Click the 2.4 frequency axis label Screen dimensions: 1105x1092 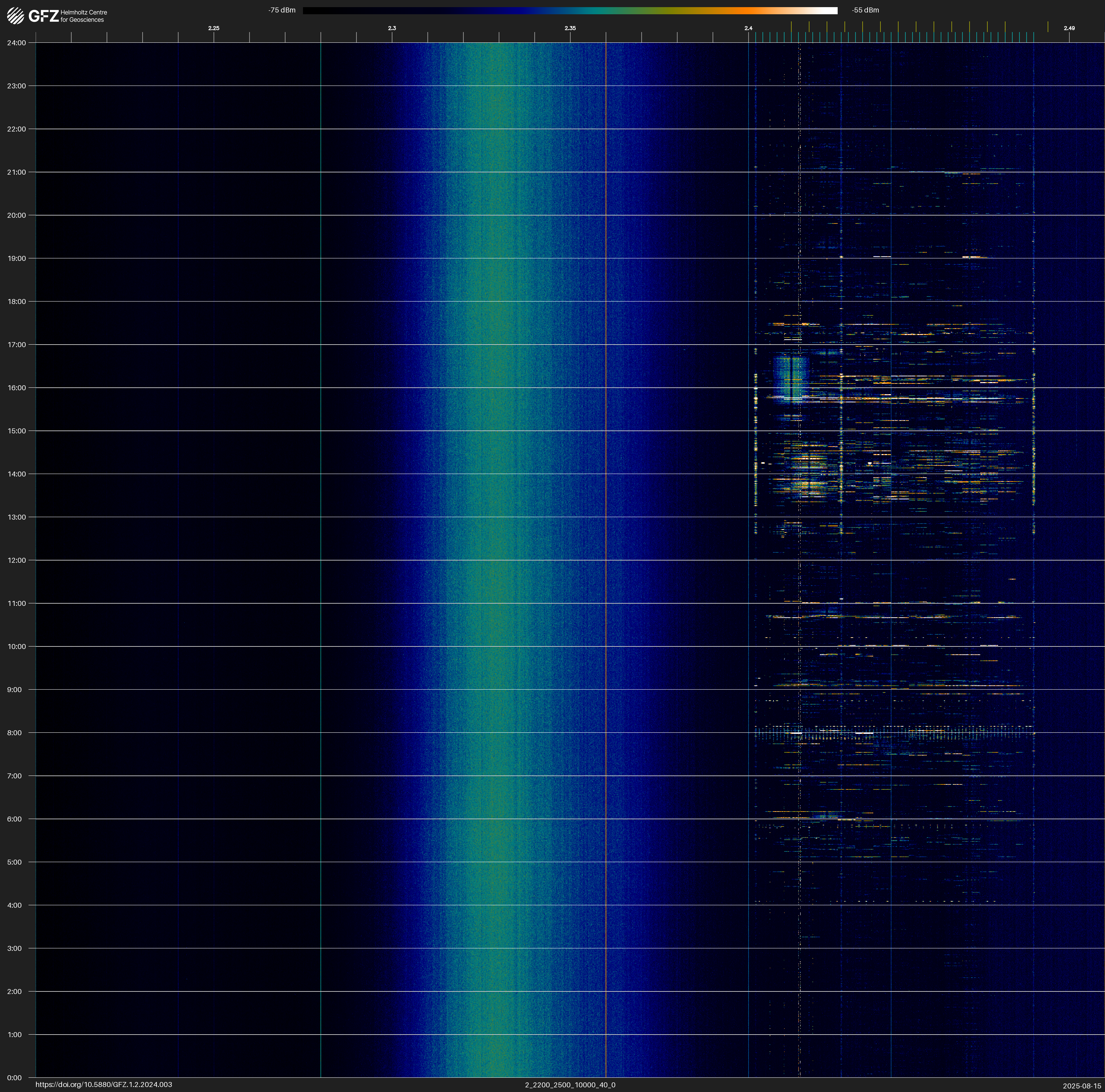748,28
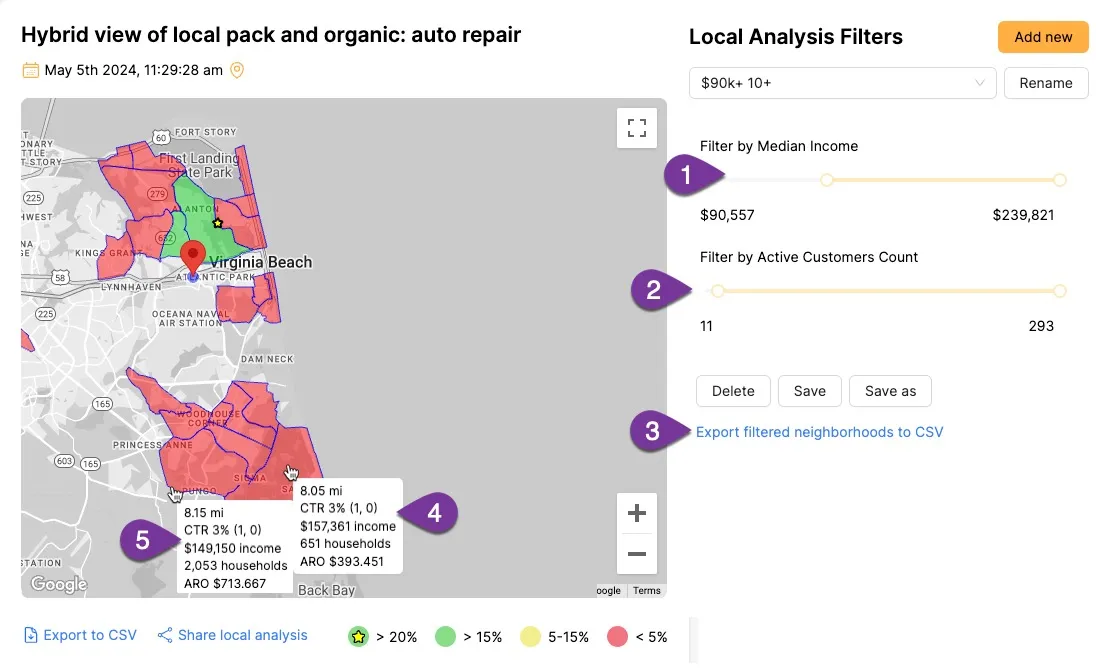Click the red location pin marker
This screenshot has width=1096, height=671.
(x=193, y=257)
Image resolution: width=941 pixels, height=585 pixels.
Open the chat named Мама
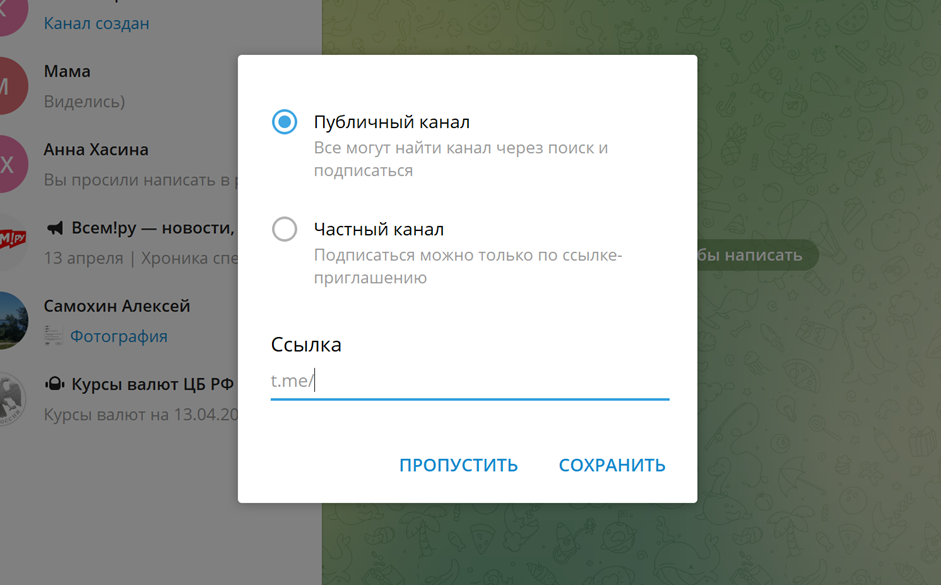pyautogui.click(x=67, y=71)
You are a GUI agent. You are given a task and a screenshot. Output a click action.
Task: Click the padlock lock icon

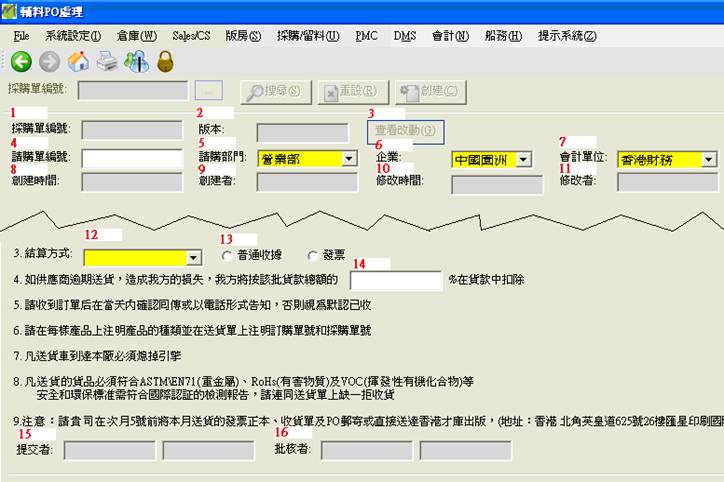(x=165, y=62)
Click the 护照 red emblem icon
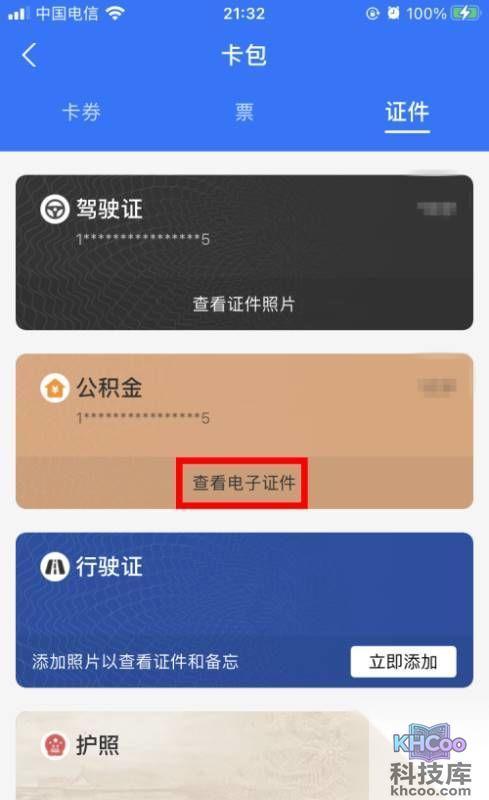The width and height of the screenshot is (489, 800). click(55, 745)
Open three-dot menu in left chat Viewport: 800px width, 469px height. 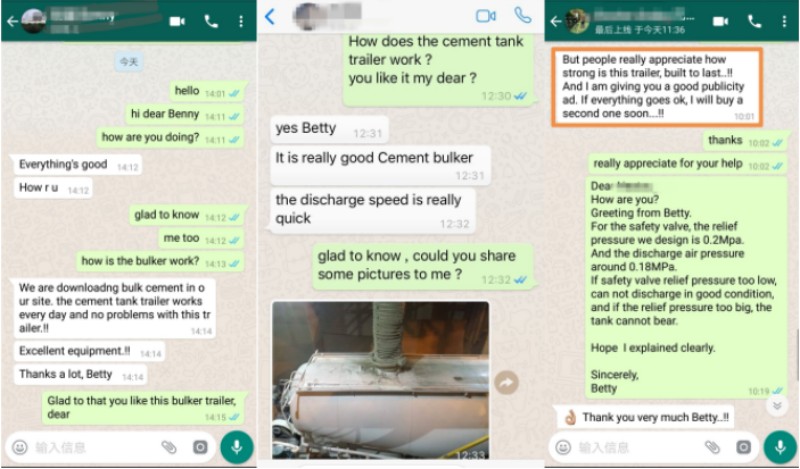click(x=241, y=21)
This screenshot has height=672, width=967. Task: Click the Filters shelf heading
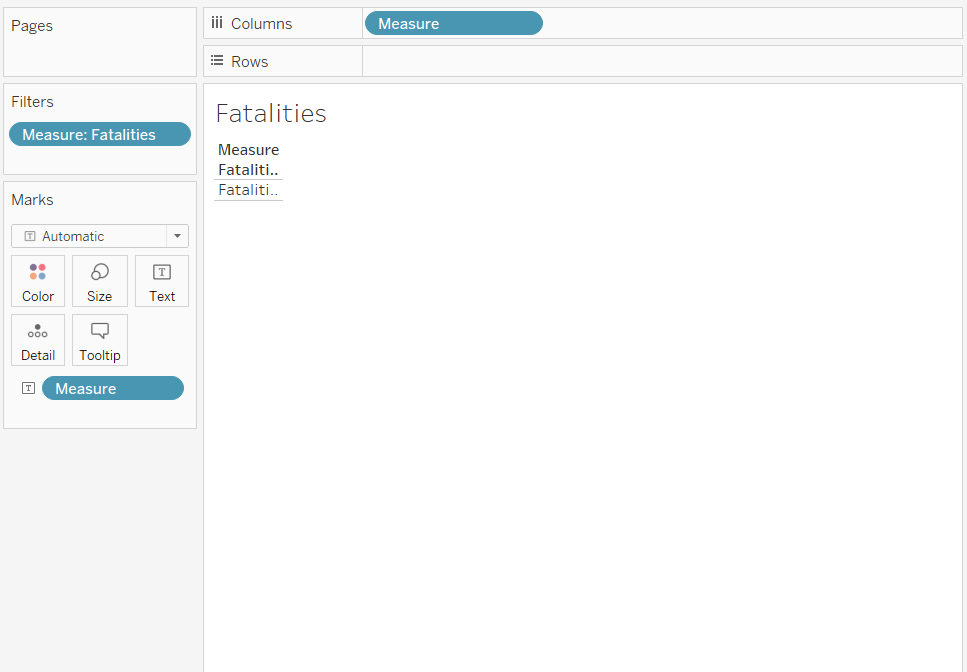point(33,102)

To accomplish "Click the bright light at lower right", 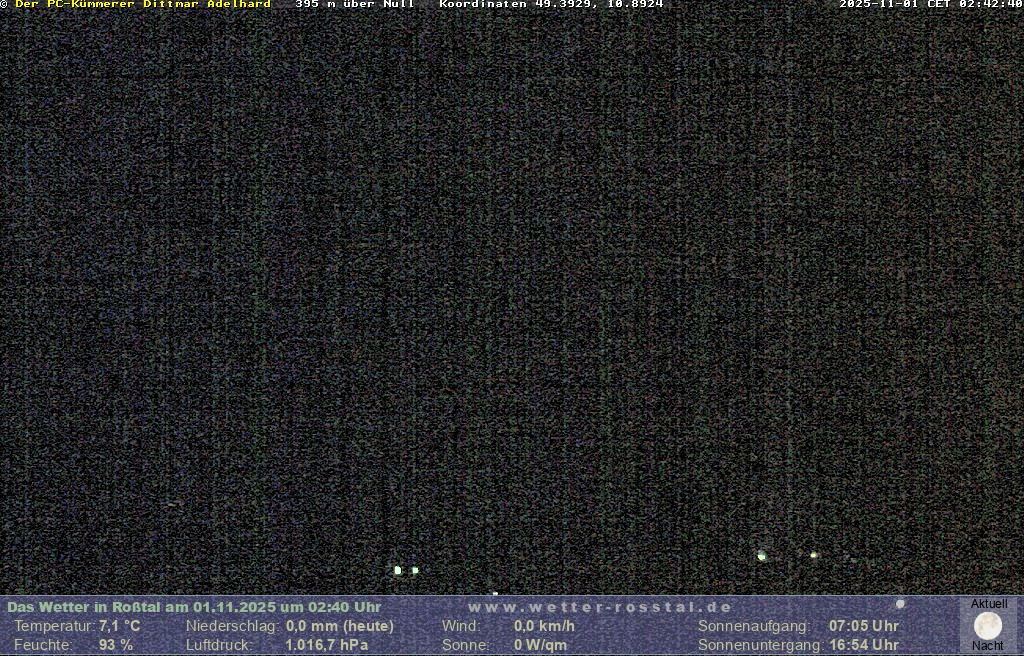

++++++++++

Given problem =>
Copy out the records word for word, from the line that contains "This screenshot has height=672, width=967." through the end of the records, and omit the pictures.

Exercise result =>
This screenshot has height=672, width=967. Task: Click the Filters shelf heading
point(33,102)

To accomplish "Click the bright light at lower right", 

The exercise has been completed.